On 06/03/2016 11:25 AM, Job Cacka wrote:
On 06/02/2016 07:34 PM, Job Cacka wrote:
Right, the problem was that you added "[-x]" which was treated as a
requested attribute. This obviously is not a real attribute so no other
attributes were returned. It was also breaking the filter for some reason.
[02/Jun/2016:15:45:04 -0700] conn=36851 op=1 SRCH base="dc=domain,dc=com"
scope=2 filter="(objectClass=*)" attrs="[-x] uid=*"

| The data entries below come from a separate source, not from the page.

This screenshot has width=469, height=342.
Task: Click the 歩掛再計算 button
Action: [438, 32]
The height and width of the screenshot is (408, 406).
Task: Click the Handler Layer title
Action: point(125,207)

This is the ldapsearch you were probably trying to do:
ldapsearch -H ldaps://ds1.domain.com -D "cn=directory manager" -w
"pass"
-xLLL -b "dc=domain,dc=com" uid=test2015
Thanks for your help! Now that I see the results I expected all of the things that I was reading about ldapadd and ldapmodify make more sense. Also, they seem possible. How do you change what you can't see in a live system? Not very effectively.
Anyway, you could have just removed the brackets around the -x and it
would have solved your problems. Glad you got it working.
Mark
It appears there are two "built-in" users in 389 DS.
"uid=admin,ou=administrators,ou=topologymanagement,o=netscaperoot"
"cn=directory manager"
Well there is always the Directory Manager account that is built into
the server(its not in a database). The "uid=admin,..." account is in
the database for the "o=netscaperoot" suffix.
But you probably have another database suffix where you would want to
store your users: This is typically something like: dc=your_domain,dc=com
or at least we have created users with two different users.
My main problem is that the smbldap-tools command we use to create a windows, unix, and email user stopped working.
I am not familiar with this tool.
If I run it I get:
# createusr test06032016a
Can't call method "get_value" on an undefined value at /usr/local/sbin/smbldap-useradd line 271.
/usr/local/sbin/smbldap-passwd: user test06032016a doesn't exist
User does not exist: test06032016a
The script is:
# cat /usr/local/sbin/createusr
:
/usr/local/sbin/smbldap-useradd -a -m -c "$1" $1
/usr/local/sbin/smbldap-passwd $1
/usr/local/sbin/smbldap-groupmod -m $1 "Domain Users"
exit
It breaks at line 271:
{
# as grouprid we use the value of the sambaSID attribute for
# group of gidNumber=$userGidNumber
$group_entry = read_group_entry_gid($userGidNumber);
$userGroupSID = $group_entry->get_value('sambaSID'); ## It fails on this line
unless ($userGroupSID) {
print "Error: SID not set for unix group $userGidNumber\n";
print "check if your unix group is mapped to an NT group\n";
exit(7);
}
$userRid = user_next_rid($userUidNumber);
$user_sid = "$config{SID}-$userRid";
}
Line 271 is the "unless ($userGroupSID) {"
I would like to find out how to troubleshoot what is happening in perl on line 270, because I believe it is not getting the "sambaSID". Then I should be able to figure out why the createusr script is failing.
Well I can only address this form the Directory Server standpoint... So
on the DS side you should check the access log to see if the tool is
actually hitting the server, and how its failing. Can you provide the
access log output when you run those commands? Note there is access log
buffering (30 seconds). So run the commands, wait 30 seconds, and
provide the access log output (after you remove any sensitive data).
Thanks,
Mark
This is one reason I was asking about user permissions. Could some users not have access to the "sambaSID" and if so what did we do to change it? Or has the communication settings changed somehow?